EXERCISE DIRECTIONS: Nothing in the records should change; write them all out exactly.

MATERIALS PROVIDED:
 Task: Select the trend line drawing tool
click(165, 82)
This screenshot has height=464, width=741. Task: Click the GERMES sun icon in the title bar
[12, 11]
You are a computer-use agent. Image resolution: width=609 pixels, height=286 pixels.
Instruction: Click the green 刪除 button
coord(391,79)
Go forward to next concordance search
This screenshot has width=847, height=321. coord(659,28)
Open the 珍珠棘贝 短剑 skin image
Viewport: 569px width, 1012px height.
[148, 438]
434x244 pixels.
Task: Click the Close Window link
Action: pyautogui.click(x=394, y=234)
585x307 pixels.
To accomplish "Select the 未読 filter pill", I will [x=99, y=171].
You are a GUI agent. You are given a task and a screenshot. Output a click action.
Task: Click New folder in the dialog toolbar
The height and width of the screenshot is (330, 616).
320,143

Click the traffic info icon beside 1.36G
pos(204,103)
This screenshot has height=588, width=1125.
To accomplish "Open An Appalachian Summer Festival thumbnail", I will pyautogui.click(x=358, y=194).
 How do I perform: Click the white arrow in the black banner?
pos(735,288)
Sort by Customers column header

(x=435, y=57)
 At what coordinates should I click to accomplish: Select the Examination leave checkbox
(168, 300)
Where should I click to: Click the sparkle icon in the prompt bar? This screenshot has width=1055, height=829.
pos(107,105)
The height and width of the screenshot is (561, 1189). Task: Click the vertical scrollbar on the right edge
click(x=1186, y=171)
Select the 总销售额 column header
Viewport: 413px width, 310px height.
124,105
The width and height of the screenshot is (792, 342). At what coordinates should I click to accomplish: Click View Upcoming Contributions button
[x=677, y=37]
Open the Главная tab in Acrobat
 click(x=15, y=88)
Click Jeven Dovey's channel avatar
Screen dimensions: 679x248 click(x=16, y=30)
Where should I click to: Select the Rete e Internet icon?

ANSWER BOX:
 Task: Select the trend line drawing tool
click(165, 82)
This screenshot has height=464, width=741. Task: Click the GERMES sun icon in the title bar
[12, 11]
You are a computer-use agent. Image resolution: width=609 pixels, height=286 pixels.
Instruction: Click the green 刪除 button
coord(391,79)
Go forward to next concordance search
This screenshot has width=847, height=321. coord(659,28)
Open the 珍珠棘贝 短剑 skin image
Viewport: 569px width, 1012px height.
[148, 438]
434x244 pixels.
Task: Click the Close Window link
Action: pyautogui.click(x=394, y=234)
585x307 pixels.
To accomplish "Select the 未読 filter pill", I will [x=99, y=171].
You are a GUI agent. You are given a task and a screenshot. Output a click action.
Task: Click New folder in the dialog toolbar
The height and width of the screenshot is (330, 616).
320,143

Click the traffic info icon beside 1.36G
pos(204,103)
This screenshot has height=588, width=1125.
To accomplish "Open An Appalachian Summer Festival thumbnail", I will pyautogui.click(x=358, y=194).
 How do I perform: Click the white arrow in the black banner?
pos(735,288)
Sort by Customers column header

(x=435, y=57)
 At what coordinates should I click to accomplish: Select the Examination leave checkbox
(168, 300)
Where should I click to: Click the sparkle icon in the prompt bar? This screenshot has width=1055, height=829.
pos(107,105)
The height and width of the screenshot is (561, 1189). Task: Click the vertical scrollbar on the right edge
click(x=1186, y=171)
Select the 总销售额 column header
Viewport: 413px width, 310px height.
124,105
The width and height of the screenshot is (792, 342). At what coordinates should I click to accomplish: Click View Upcoming Contributions button
[x=677, y=37]
Open the Главная tab in Acrobat
 click(x=15, y=88)
Click Jeven Dovey's channel avatar
Screen dimensions: 679x248 click(x=16, y=30)
Where should I click to: Select the Rete e Internet icon?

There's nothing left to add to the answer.